Intraoperative Transesophageal Echocardiographic Evaluation
A detailed intraoperative TEE evaluation of the mitral apparatus is critical for planning surgery, assessing results, and predicting the long-term durability of the MV repair (7,10). A comprehensive and systematic approach to evaluating the mitral anatomy is described in Chapter 8. There are currently no widely accepted criteria for establishing which patients should undergo MV repair. The feasibility of repair depends on the anatomic lesions of the valve and the skill of the surgeon. A complete evaluation of the heart and great vessels by intraoperative TEE is critical because incidental findings (severe atherosclerotic aortic disease, undiagnosed aortic insufficiency, regional wall motion abnormalities suggestive of ischemia, left atrial [LA] thrombus, intracardiac masses) often significantly affect surgical planning.
Functional classification of mitral regurgitation.
Carpentier (11) introduced a functional rather than a pathologic model of the regurgitant MV in which the focus is on the opening and closing motions of the leaflets.
Type I: normal leaflet motion:
Leaflet motion in MR can be normal (type I), in which case the MR is caused by annular dilation that leads to failed coaptation or leaflet perforation (e.g., from endocarditis) (Fig. 10.3A,B).
Perforated anterior leaflet of the mitral valve
Arrowhead demonstrates a perforation in the anterior leaflet of the mitral valve.
Color Doppler of perforated anterior leaflet of the mitral valve
Color flow Doppler imaging demonstrates an eccentric posterior directed jet originating from the perforation in the anterior leaflet of the mitral valve.
FIG. 10.3. Carpentier classification of leaflet motion. A: Type I, normal leaflet motion, depicted here with annular dilation and central mitral regurgitant (MR) jet. B: Type I, normal leaflet motion with leaflet perforation. Note normal degree of coaptation between anterior and posterior leaflets.
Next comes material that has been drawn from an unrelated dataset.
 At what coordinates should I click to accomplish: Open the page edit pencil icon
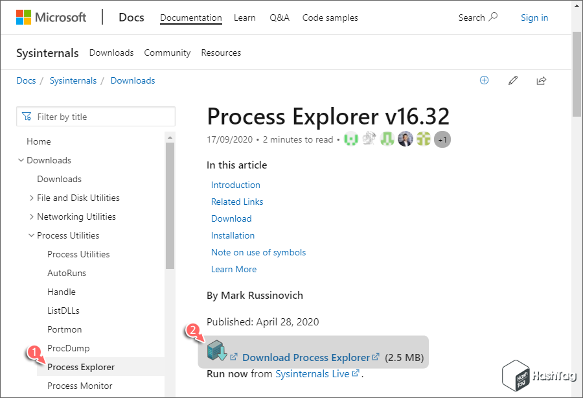(513, 80)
C: Type II, flail of posterior leaflet, depicted here secondary to ruptured marginal chordae. The MR jet is directed anteriorly. D: Type II, flail of anterior leaflet, depicted here secondary to ruptured marginal chordae. The MR jet is directed posteriorly. E: Type III, restricted leaflet motion. The posterior leaflet is depicted here as tethered, causing a "relative prolapse" of the anterior leaflet. The MR jet is directed posteriorly. F: Types I and III, restricted leaflet motion, depicted here in a dilated failing heart. Annular dilation (type I) and leaflet restriction secondary to downward displacement of the papillary muscle heads (type III) commonly coexist in this condition.
Type II: excessive leaflet motion:
When leaflet motion is excessive (type II), prolapse of the leaflet edge in systole beyond the plane of the annulus results in an eccentric regurgitant jet directed away from the prolapsing leaflet (Fig. 10.3C,D). Common causes of prolapse are chordal rupture or elongation, papillary muscle rupture, and papillary muscle elongation/dysfunction. It should be noted that papillary muscle dysfunction related to ischemic heart disease is associated with adjacent segmental wall motion abnormalities.
Chordal rupture with leaflet prolapse
ME four chamber view demonstrating a prolapsing segment of the anterior leaflet secondary to chordal rupture.
Eccentric mitral regurgitation
Color Doppler evaluation of the same patient as above demonstrating a very eccentric posterior directed jet of mitral regurgitation originating from the flailed anterior leaflet segment.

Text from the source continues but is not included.